> Data
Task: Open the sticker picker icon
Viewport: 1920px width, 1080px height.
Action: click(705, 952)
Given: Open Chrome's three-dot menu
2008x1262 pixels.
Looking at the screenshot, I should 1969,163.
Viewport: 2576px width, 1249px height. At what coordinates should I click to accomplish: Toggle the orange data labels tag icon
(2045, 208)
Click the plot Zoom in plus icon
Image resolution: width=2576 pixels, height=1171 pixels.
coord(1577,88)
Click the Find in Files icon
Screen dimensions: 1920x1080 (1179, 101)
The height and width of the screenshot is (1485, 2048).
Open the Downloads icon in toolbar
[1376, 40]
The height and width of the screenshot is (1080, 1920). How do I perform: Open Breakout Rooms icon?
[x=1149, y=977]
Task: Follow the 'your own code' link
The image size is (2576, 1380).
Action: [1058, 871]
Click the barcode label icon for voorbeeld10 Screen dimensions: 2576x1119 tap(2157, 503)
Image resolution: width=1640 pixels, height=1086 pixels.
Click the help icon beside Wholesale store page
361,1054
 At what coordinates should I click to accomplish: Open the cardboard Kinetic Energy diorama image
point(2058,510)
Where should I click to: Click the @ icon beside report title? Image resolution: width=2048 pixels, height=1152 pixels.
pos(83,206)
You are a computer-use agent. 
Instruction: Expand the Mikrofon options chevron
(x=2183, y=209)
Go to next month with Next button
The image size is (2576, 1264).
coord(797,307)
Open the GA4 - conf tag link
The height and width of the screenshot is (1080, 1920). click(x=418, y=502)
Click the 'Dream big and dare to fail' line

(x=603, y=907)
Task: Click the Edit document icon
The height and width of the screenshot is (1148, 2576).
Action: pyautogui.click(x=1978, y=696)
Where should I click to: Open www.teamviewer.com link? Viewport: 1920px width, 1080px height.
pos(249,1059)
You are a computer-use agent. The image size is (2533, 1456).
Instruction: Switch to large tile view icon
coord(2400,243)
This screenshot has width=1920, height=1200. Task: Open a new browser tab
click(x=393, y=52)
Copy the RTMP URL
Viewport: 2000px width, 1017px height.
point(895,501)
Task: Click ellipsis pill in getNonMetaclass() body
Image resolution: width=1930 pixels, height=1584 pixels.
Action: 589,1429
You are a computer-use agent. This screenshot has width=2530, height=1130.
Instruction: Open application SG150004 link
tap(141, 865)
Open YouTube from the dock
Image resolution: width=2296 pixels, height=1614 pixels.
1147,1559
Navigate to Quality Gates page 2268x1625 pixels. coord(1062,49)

> Work order
Print the data above exactly as it reads.

> Response to this task
Task: Open the sticker picker icon
Viewport: 1920px width, 1080px height.
Action: click(705, 952)
Given: Open Chrome's three-dot menu
2008x1262 pixels.
Looking at the screenshot, I should 1969,163.
Viewport: 2576px width, 1249px height. At what coordinates should I click to accomplish: Toggle the orange data labels tag icon
(2045, 208)
Click the plot Zoom in plus icon
Image resolution: width=2576 pixels, height=1171 pixels.
coord(1577,88)
Click the Find in Files icon
Screen dimensions: 1920x1080 (1179, 101)
The height and width of the screenshot is (1485, 2048).
Open the Downloads icon in toolbar
[1376, 40]
The height and width of the screenshot is (1080, 1920). How do I perform: Open Breakout Rooms icon?
[x=1149, y=977]
Task: Follow the 'your own code' link
The image size is (2576, 1380).
Action: [1058, 871]
Click the barcode label icon for voorbeeld10 Screen dimensions: 2576x1119 tap(2157, 503)
Image resolution: width=1640 pixels, height=1086 pixels.
Click the help icon beside Wholesale store page
361,1054
 At what coordinates should I click to accomplish: Open the cardboard Kinetic Energy diorama image
point(2058,510)
Where should I click to: Click the @ icon beside report title? Image resolution: width=2048 pixels, height=1152 pixels.
pos(83,206)
You are a computer-use agent. 
Instruction: Expand the Mikrofon options chevron
(x=2183, y=209)
Go to next month with Next button
The image size is (2576, 1264).
coord(797,307)
Open the GA4 - conf tag link
The height and width of the screenshot is (1080, 1920). click(x=418, y=502)
Click the 'Dream big and dare to fail' line

(x=603, y=907)
Task: Click the Edit document icon
The height and width of the screenshot is (1148, 2576).
Action: pyautogui.click(x=1978, y=696)
Where should I click to: Open www.teamviewer.com link? Viewport: 1920px width, 1080px height.
pos(249,1059)
You are a computer-use agent. The image size is (2533, 1456).
Instruction: Switch to large tile view icon
coord(2400,243)
This screenshot has width=1920, height=1200. Task: Open a new browser tab
click(x=393, y=52)
Copy the RTMP URL
Viewport: 2000px width, 1017px height.
point(895,501)
Task: Click ellipsis pill in getNonMetaclass() body
Image resolution: width=1930 pixels, height=1584 pixels.
Action: 589,1429
You are a computer-use agent. This screenshot has width=2530, height=1130.
Instruction: Open application SG150004 link
tap(141, 865)
Open YouTube from the dock
Image resolution: width=2296 pixels, height=1614 pixels.
1147,1559
Navigate to Quality Gates page 2268x1625 pixels. coord(1062,49)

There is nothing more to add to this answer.